厚生労働省より公表された健康保険法の改正内容より、今回はR4.1.1~施行される傷病手当金の支給期間通算化についてご紹介します。

病気を治療しながら仕事をしている方は、労働人口の3人に1人と多数を占めます。
人によって程度は様々なので、通院治療の方もいれば、入院治療をしている方、場合によっては、長期にわたり休職を余儀なくされることもあります。
この度、治療と仕事の両立という観点から、より柔軟な所得補償ができるよう、健康保険法等が改正されました。

【改正前】
 支給期間は、支給開始日から起算して1年6ヶ月を超えない期間。
(その間、一時的に就労したことによる傷病手当金の不支給期間も1年6ヶ月の計算に含まれる。)

【改正後】
 支給期間は、支給開始日から通算して1年6ヶ月。
(その間、一時的に就労した傷病手当金の不支給期間は1年6ヶ月の計算に含まない。
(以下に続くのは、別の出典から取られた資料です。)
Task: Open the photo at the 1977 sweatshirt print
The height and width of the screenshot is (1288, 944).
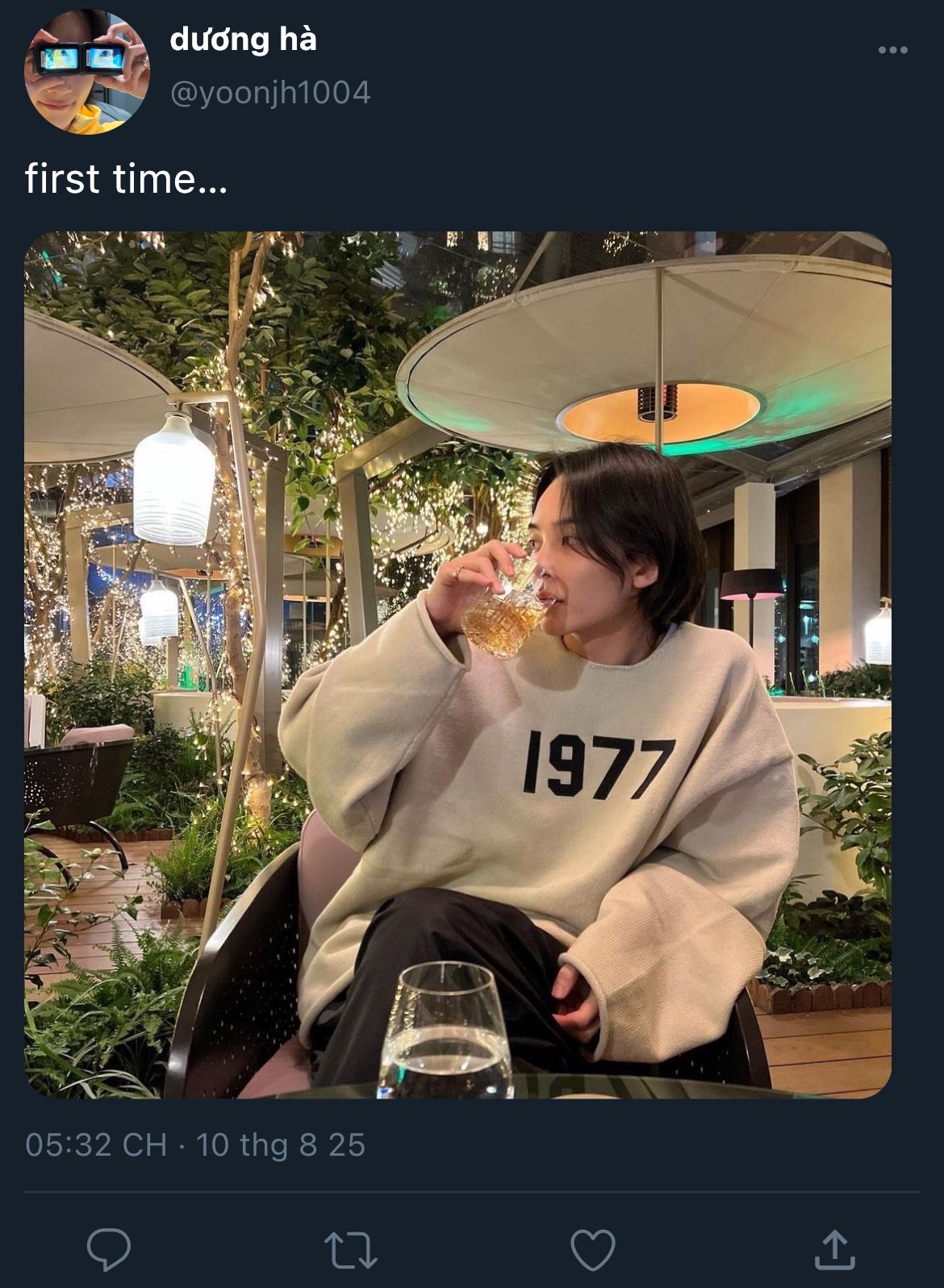Action: tap(598, 765)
)
 改正の対象者は、令和4年1月1日の施行日以降に傷病手当金の支給期間がある被保険者。
 ※令和4年1月1日の時点で支給期間が終了している傷病については、今回の改正の対象とはなりません。
厚生労働省HP内の周知用リーフレットもご参照ください。
https://www.mhlw.go.jp/stf/newpage_22308.html

職場復帰したものの、再発して再度業務に就くことが難しいケースや、長期間の治療を必要とする病気を抱えて職場復帰を目指す従業員にとっては、今までよりも補償が手厚くなることになります。
今は、仕事をしながら治療を続けることが可能な時代です。
会社として前もって説明することができれば、
従業員は安心して療養に専念することができるのではないでしょうか。